- _About this task_:
How many lines below hold the string "computer"? Report that number alone.

Records drawn from a dataset:
_ _ _

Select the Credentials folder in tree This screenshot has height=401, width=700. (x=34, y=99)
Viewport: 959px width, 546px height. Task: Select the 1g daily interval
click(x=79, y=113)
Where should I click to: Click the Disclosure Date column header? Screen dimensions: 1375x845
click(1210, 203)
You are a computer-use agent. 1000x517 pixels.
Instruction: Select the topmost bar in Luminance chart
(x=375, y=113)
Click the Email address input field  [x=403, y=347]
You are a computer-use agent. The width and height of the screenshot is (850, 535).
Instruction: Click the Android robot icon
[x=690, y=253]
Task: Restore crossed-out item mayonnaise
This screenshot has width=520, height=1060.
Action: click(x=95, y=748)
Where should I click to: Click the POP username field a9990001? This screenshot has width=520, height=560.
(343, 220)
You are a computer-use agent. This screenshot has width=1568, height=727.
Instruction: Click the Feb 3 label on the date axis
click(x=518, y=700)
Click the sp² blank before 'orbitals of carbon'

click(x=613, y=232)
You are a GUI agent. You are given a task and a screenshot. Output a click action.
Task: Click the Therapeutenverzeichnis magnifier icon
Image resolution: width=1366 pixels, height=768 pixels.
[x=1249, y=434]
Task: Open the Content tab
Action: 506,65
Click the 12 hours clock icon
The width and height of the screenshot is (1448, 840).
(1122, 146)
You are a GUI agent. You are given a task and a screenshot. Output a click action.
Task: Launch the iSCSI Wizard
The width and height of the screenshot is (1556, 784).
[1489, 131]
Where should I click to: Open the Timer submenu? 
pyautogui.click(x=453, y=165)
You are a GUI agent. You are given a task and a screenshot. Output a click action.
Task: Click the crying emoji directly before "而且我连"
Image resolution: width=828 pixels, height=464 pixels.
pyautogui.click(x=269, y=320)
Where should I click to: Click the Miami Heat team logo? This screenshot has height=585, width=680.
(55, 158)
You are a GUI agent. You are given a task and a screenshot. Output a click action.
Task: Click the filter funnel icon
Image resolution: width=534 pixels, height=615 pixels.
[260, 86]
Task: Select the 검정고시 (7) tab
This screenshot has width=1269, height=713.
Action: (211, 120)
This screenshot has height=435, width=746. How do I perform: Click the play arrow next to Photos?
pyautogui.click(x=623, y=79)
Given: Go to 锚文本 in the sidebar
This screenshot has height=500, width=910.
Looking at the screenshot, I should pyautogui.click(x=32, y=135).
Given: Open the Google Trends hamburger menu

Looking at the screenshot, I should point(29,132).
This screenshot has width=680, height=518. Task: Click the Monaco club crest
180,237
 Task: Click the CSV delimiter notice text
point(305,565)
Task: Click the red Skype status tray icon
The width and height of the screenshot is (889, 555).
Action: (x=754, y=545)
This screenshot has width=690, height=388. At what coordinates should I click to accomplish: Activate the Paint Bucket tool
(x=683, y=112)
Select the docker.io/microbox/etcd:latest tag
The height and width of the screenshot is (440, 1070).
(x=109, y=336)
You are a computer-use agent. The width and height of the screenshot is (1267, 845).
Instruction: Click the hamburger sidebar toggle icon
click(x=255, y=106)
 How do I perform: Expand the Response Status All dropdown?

_ _ _

- _Exercise response_:
4